Me demandez pas pourquoi, mais dans la bande à Mickey, ça a toujours été Donald mon petit chouchou, donc quand on me disait "c'est comme Crash Bandicoot mais avec Donald", et le tout avec une VF complète par les comédiens de doublage des dessins animés Disney, forcément j'aurais pu adorer, le souci de ce jeu, outre sa durée de vie extrêmement courte, c'est qu'il a rien d'original, c'est du vu et revu, avec une maniabilité franchement hasardeuse, mais bon c'est Donald donc on lui pardonne.

J'en ai déjà parlé dans les BITG en décembre dernier, mais j'ai grandi avec Harry Potter, et même si je conchie aujourd'hui son autrice pour sa transphobie ouverte, et forcément, j'ai eu les adaptations des deux premiers films sur la première Playstation.
Vous vous en doutez, surtout si vous avez déjà écouté cet épisode ou maté l'épisode du JDG sur cette série, ces jeux étaient nuls à chier, que ce soit les doublages aux fraises, les événements dans le désordre, des éléments des romans absents des films qui popent de manière random genre Peeves et ses défis de merde, la caméra, les mini jeux obligatoires pour avancer, la musique plus qu'oubliable, la difficulté en dents de scie qui passent de jeu pour enfant à héritier de Ghost'n'Goblin, bref rien n'allait, mais c'était aussi un des très rares jeux-vidéo auxquels je jouais avec ma mère, qui n'est pas du tout une gameuse, et rien que pour ça cela reste des jeux auxquels j'attache de bons souvenirs car on pétait des câbles en famille sur le canapé du salon pour passer certains niveaux de merde comme l'entrée des Cachots dans le deuxième jeu.

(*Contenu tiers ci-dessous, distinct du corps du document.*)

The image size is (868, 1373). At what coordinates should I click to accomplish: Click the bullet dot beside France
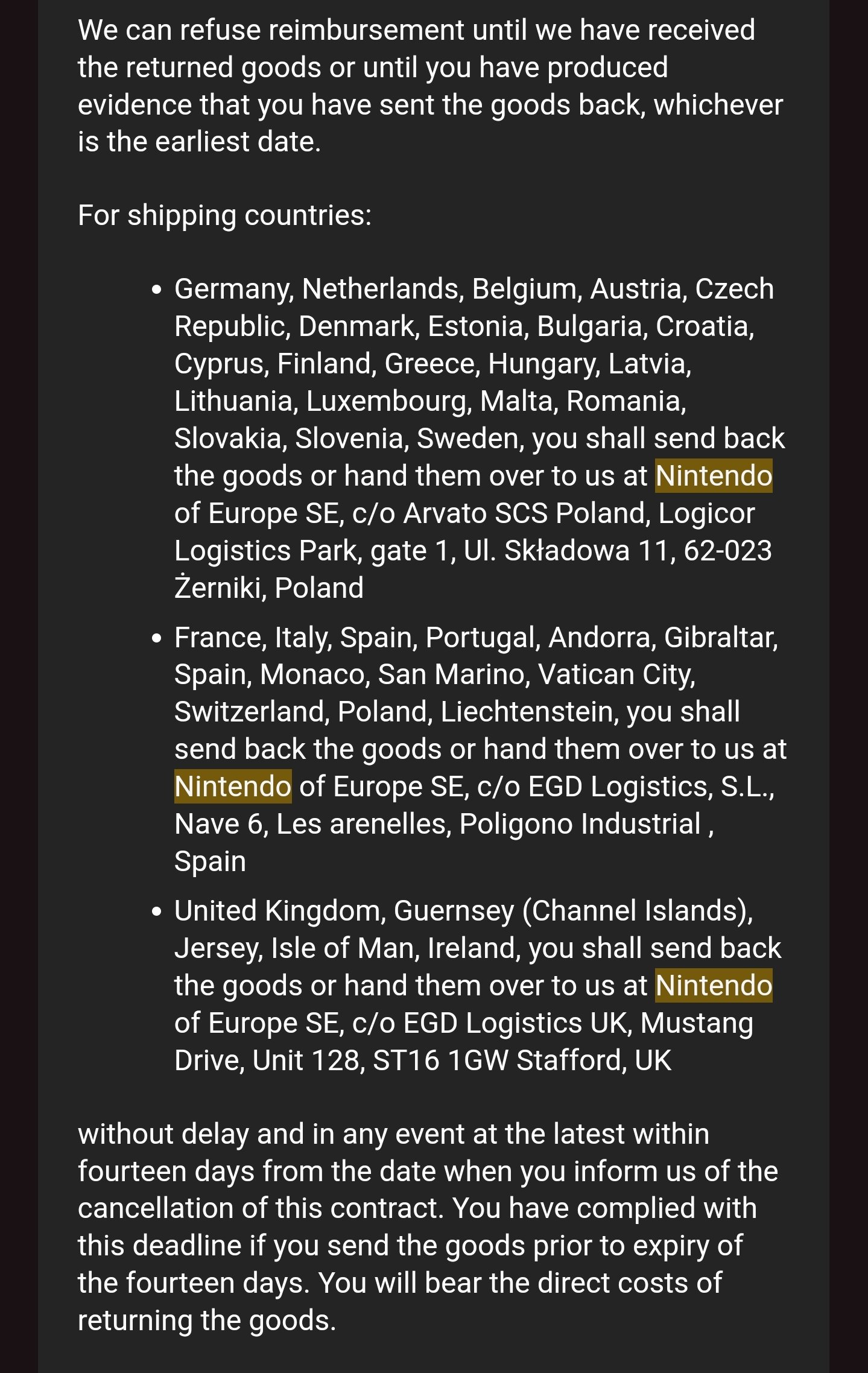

C'était des jeux de merde, mais ça reste des jeux de mon enfance, et c'est con, mais comme j'ai dit, malgré tout ce qui allait pas dans ces jeux de con, bah j'en garde de bons souvenirs pour les raisons évoqués, et après tout, que les jeux soient bons ou mauvais, c'est comment ils nous ont marqué qui restent le plus important.